#### Provided information
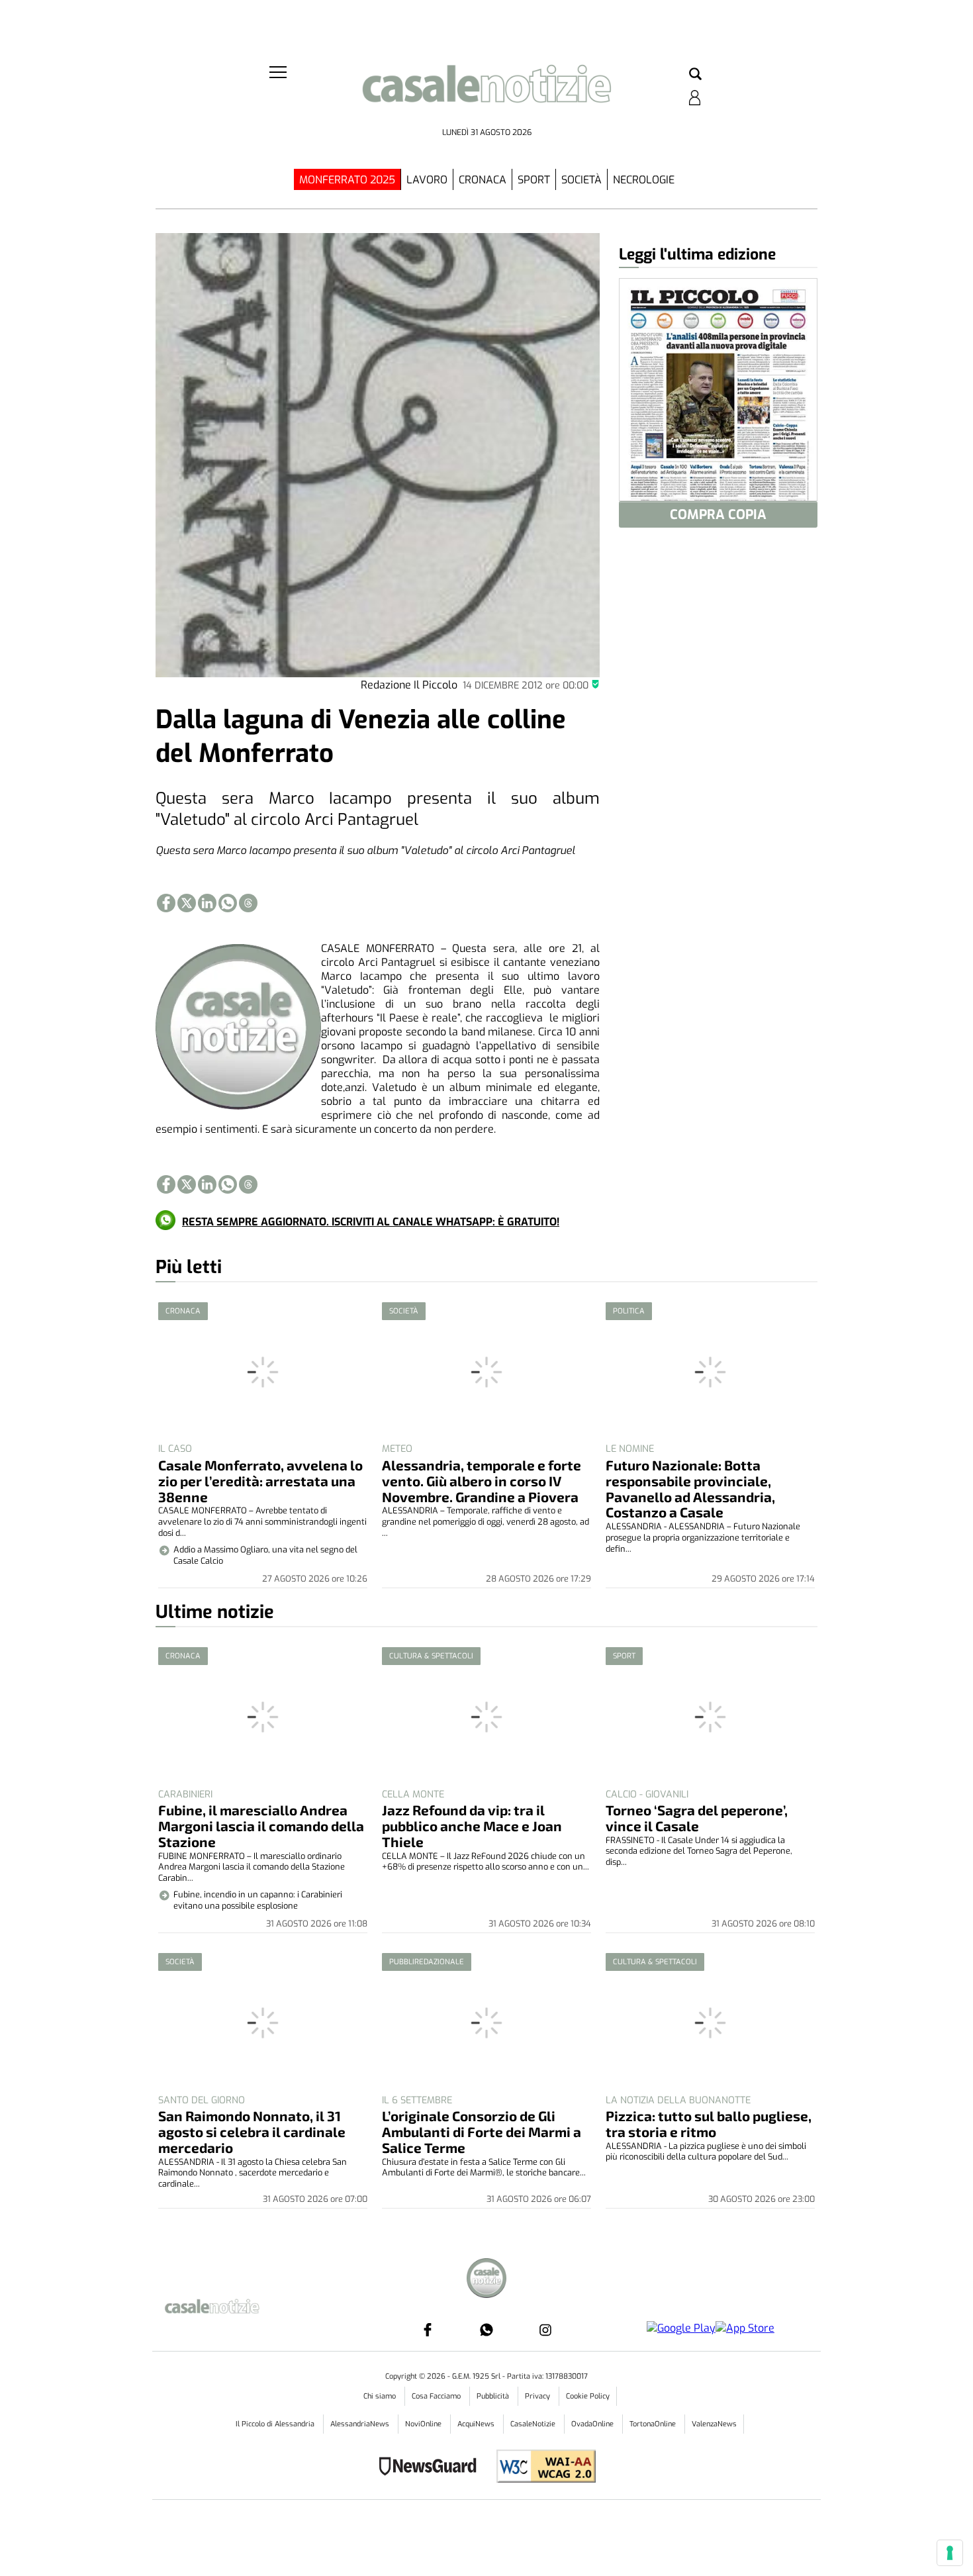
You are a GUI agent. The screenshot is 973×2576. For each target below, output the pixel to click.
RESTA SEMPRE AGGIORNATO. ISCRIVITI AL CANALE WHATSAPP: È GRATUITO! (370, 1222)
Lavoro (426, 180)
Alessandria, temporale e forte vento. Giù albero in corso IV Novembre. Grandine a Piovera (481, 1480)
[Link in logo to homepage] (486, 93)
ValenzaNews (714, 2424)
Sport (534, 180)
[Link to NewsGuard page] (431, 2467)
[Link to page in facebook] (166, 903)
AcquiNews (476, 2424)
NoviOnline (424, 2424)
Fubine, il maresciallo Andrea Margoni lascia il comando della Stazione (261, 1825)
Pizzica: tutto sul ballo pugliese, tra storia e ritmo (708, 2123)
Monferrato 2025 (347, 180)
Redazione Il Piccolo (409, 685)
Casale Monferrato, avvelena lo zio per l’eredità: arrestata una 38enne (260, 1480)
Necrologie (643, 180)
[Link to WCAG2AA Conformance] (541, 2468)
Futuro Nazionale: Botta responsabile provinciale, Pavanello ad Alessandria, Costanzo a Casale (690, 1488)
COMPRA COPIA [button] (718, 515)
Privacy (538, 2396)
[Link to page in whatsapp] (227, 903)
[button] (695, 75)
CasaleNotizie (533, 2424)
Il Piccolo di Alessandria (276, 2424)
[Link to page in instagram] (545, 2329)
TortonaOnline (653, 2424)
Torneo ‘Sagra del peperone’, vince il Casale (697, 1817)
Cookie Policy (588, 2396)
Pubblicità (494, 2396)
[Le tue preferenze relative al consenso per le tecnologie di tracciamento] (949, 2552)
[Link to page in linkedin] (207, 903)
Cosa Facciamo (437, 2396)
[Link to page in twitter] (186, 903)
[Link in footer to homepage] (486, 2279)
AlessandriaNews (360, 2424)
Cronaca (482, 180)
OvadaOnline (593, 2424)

* * *

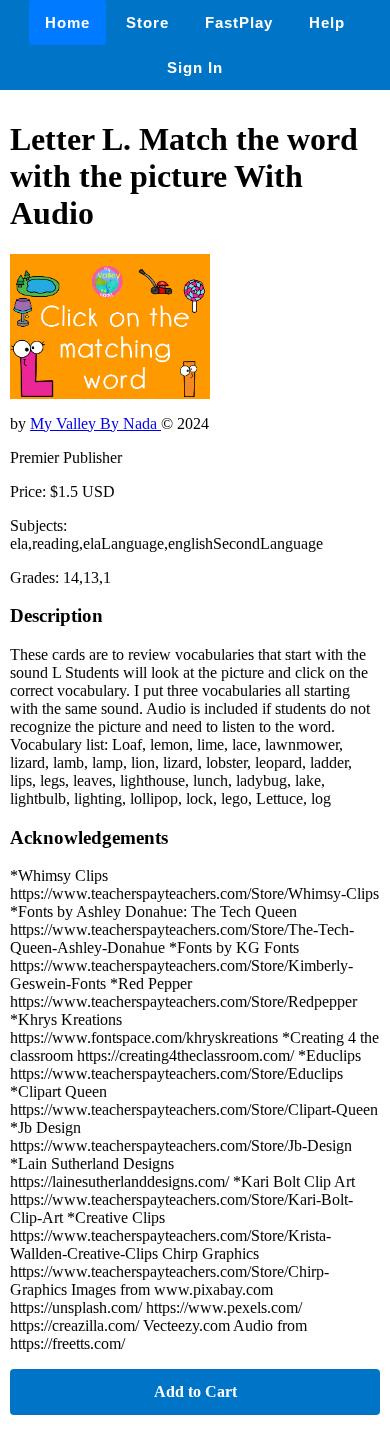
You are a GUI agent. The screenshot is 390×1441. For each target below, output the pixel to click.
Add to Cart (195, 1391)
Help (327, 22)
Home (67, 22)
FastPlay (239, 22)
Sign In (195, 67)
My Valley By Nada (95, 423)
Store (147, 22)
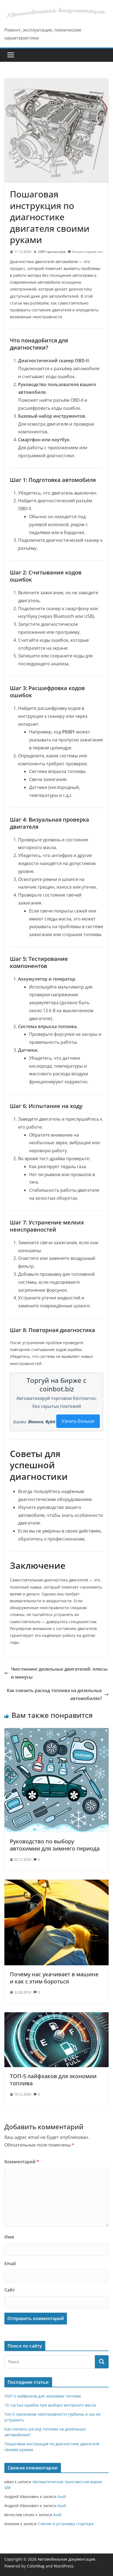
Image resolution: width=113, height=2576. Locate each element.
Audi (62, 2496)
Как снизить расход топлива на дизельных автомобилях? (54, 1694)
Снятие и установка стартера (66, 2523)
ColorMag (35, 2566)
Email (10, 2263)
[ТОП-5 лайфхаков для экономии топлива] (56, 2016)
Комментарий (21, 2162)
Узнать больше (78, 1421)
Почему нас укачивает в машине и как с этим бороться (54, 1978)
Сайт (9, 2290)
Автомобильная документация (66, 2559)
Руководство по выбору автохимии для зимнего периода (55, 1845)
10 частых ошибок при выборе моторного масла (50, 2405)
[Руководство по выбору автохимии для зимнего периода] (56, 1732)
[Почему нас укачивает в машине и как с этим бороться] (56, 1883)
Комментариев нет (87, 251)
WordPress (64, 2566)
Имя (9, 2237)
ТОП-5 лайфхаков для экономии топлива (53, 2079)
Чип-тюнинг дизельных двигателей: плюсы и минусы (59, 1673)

#### Your objective
Where a line of the data holds the word "укачивает", copy that line.

#### Answer to this task
Почему нас укачивает в машине и как с этим бороться (54, 1978)
[Почему нас укачивает в машине и как с этим бороться] (56, 1883)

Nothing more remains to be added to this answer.